Шрифт:
Интервал:
Закладка:
Енот исчезал время от времени в кустах, потом возвращался и дремал. Вскоре просыпался, вставал на задние лапы, и, высматривая в лесной непроглядности тени своих сородичей, поскуливал.
— Ты хочешь соединиться с ними или боишься их? — спросил его Артем. Енот не отреагировал.
— Думаю, мы не должны бояться их или обижаться. Попробуем их простить, — сказал он еноту и себе.
Он вошел в резвую речную воду, которая была одной теплоты с воздухом, а потому разницы почти не ощущалось, и задумался о прощении.
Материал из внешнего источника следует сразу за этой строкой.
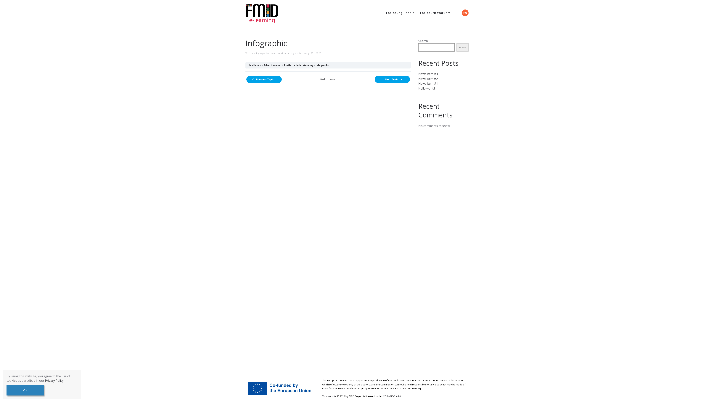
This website (329, 396)
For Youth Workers (435, 13)
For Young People (400, 13)
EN (465, 13)
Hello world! (426, 88)
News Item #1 (428, 84)
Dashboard (254, 65)
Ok (25, 390)
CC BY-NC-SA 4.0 (392, 396)
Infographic (323, 65)
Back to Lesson (328, 79)
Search (423, 41)
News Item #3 (428, 74)
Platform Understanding (298, 65)
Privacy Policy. (54, 381)
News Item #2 (428, 79)
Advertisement (273, 65)
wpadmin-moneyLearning (277, 53)
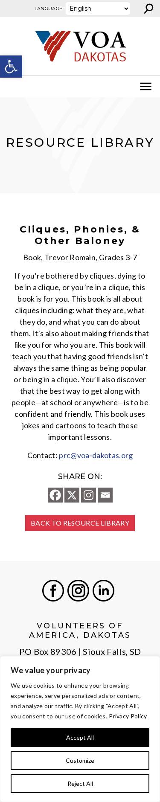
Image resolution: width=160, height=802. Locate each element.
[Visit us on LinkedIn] (103, 591)
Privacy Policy (128, 716)
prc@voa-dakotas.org (96, 455)
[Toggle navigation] (12, 86)
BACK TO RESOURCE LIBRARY (80, 523)
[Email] (105, 495)
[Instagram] (88, 495)
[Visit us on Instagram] (78, 591)
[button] (11, 66)
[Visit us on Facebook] (53, 591)
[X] (71, 495)
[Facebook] (55, 495)
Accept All (80, 737)
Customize (80, 760)
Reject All (80, 783)
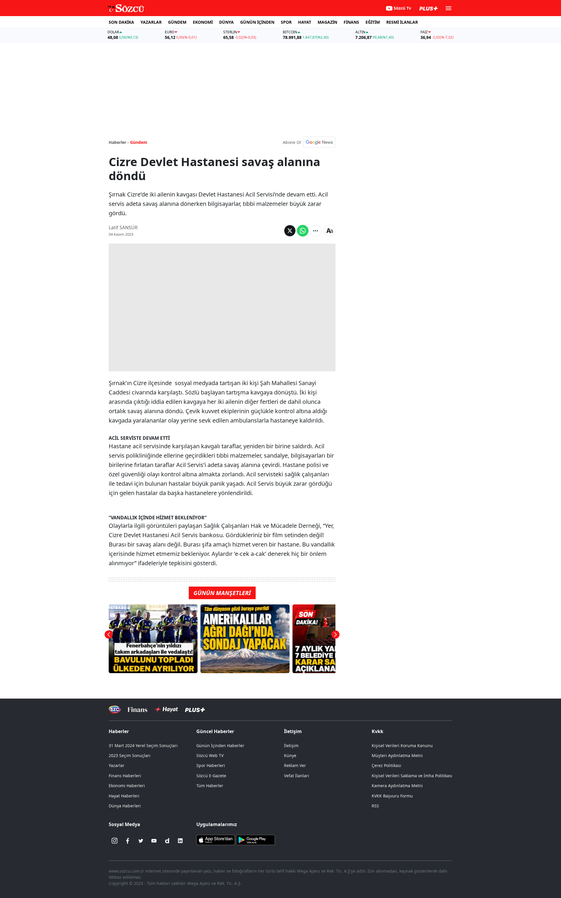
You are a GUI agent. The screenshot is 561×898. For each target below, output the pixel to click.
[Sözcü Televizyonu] (115, 709)
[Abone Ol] (319, 142)
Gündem (138, 142)
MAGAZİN (327, 22)
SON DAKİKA (121, 22)
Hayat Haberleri (124, 796)
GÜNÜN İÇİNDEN (257, 22)
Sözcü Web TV (210, 755)
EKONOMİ (203, 22)
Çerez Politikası (386, 765)
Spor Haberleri (210, 765)
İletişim (291, 745)
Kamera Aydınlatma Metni (397, 785)
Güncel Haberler (215, 731)
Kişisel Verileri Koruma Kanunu (402, 745)
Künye (290, 755)
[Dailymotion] (167, 841)
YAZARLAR (151, 22)
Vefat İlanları (296, 775)
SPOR (286, 22)
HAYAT (304, 22)
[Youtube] (154, 841)
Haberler (119, 731)
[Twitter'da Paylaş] (290, 231)
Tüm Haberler (209, 785)
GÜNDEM (177, 22)
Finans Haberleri (125, 775)
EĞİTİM (373, 22)
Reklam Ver (295, 765)
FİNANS (351, 22)
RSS (375, 806)
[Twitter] (141, 841)
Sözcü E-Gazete (211, 775)
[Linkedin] (180, 841)
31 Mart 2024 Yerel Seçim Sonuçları (143, 745)
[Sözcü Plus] (195, 709)
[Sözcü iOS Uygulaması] (215, 839)
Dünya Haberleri (125, 806)
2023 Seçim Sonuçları (129, 755)
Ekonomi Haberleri (127, 785)
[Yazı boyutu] (329, 231)
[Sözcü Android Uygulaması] (255, 839)
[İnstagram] (114, 841)
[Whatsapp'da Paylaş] (303, 231)
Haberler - (119, 142)
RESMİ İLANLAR (402, 22)
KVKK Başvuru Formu (392, 796)
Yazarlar (116, 765)
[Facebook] (128, 841)
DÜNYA (226, 22)
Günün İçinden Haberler (220, 745)
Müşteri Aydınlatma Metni (397, 755)
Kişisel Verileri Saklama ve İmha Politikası (412, 775)
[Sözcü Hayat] (166, 709)
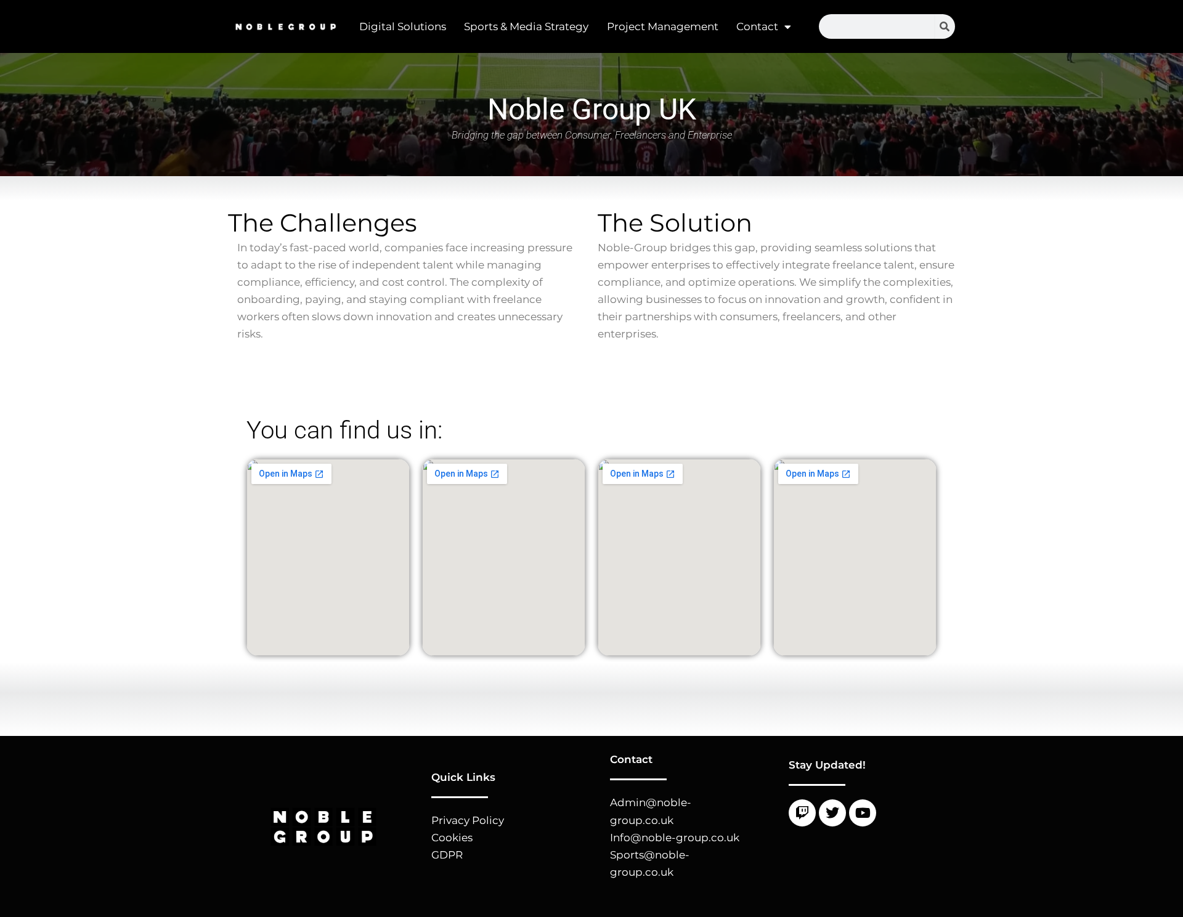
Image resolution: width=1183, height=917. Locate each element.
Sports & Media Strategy (526, 26)
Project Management (662, 26)
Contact (757, 26)
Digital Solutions (402, 26)
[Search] (945, 26)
Мог ли он простить? Наверное, нет. Не потому, что был обижен или припоминал какие-нибудь уязвления. Он не мог простить органически, не получалось выбросить из своего состава этот тяжкий камень. Внутри его души будто плакал маленький мальчик, беззащитный, одинокий и всеми брошенный. Он никогда не находил себе покою, и ничто не заставляло его притихнуть.
Артему припомнился день рождения, в который он ожидал чуда. В детстве он верил, что дни рождения полны чудес. Может, так оно и есть, но… Не его дни рождения.
В тот день, так больно застрявший в памяти, ему исполнялось восемь. С самого утра он видел, как цветисто вибрирует мир вокруг него — сейчас произойдет чудо! Но ни утром, ни в обед, ни к вечеру чудо не явилось.
Он изнывал, он трепетал в тревожном ожидании. Но бесплодно.
Вечером, делая вид сам перед собою, что чудеса — это реальность, а не его выдумка, он принес тете Тоне свой глупый рисунок. Даже сейчас он вспоминал о нем со стыдом. Простенькие, сочные детские каракули с ребенком и женщиной, над которой он написал розовым карандашом «Тетя Тоня». А вокруг много других детей, но нарисованных слабо, тусклым просты карандашом.
Она взглянула равнодушно, вздохнула и смяла бумажку. Без всякого озлобления, без раздражения, но холодно и отчужденно. В тот день она была уставшая и грустная:
— Иди уже спать. Тоже мне нашелся… Карандаши только переводишь.
И больше ничего.
Глупая и незначительная сцена, всплывшая в памяти, вытеснила мысли о прощении, которые теперь казались наивными и безосновательными. Он уселся на донные камни так, чтобы можно было опустить голову под воду, занырнул и закричал под водой. Но вместо крика он слышал только бульканье воздуха в ушах, перемешанное с мычанием подводных воплей.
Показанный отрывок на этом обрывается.